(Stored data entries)
============================================================

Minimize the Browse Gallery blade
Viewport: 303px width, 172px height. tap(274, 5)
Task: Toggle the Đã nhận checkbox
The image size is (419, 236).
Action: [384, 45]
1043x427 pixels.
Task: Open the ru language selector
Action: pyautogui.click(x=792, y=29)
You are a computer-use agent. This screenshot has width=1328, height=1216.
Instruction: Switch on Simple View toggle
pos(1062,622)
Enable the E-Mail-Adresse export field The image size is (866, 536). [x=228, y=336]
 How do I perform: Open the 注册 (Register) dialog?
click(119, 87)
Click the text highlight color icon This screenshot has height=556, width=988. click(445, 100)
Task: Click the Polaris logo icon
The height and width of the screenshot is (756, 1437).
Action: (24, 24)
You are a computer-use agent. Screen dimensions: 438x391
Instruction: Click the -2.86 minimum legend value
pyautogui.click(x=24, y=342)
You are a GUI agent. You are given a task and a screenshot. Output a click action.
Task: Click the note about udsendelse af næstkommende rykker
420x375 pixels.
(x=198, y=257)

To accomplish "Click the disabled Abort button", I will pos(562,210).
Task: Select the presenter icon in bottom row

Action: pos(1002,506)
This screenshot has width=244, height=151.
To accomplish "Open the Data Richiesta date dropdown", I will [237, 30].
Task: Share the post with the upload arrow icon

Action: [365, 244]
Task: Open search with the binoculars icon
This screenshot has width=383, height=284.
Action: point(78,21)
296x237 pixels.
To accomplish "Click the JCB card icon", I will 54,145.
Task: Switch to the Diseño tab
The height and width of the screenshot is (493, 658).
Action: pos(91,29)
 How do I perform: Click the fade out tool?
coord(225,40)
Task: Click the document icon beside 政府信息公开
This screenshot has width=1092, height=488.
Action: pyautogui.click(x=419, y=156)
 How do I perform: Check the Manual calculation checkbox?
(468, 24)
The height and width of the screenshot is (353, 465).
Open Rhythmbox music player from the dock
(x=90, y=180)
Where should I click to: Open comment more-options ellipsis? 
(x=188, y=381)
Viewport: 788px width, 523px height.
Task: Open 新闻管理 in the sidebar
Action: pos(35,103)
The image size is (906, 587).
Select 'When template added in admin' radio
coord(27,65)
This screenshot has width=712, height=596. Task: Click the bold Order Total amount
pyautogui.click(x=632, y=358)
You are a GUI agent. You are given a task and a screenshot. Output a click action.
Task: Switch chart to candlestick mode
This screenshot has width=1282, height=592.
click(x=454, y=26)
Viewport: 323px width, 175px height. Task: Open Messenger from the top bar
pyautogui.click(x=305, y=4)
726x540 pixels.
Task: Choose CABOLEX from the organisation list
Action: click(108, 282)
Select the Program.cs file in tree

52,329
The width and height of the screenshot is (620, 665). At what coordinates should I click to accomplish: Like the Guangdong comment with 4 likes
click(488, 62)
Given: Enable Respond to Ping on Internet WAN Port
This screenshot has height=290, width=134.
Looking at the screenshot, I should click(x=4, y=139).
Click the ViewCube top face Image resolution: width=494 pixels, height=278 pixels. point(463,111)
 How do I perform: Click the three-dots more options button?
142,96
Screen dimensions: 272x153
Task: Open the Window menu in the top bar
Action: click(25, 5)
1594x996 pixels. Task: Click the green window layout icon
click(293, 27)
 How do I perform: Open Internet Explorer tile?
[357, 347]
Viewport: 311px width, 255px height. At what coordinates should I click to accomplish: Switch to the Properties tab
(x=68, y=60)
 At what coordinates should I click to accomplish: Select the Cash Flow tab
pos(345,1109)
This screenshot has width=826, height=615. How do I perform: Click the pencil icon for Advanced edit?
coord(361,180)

============================================================

_Goal of the exercise:_ Locate the line that contains "This screenshot has width=826, height=615.", then please quote it and every line after it to the end of the entries above, exactly and with nothing else.

_Result of this task:_
This screenshot has width=826, height=615. How do I perform: Click the pencil icon for Advanced edit?
coord(361,180)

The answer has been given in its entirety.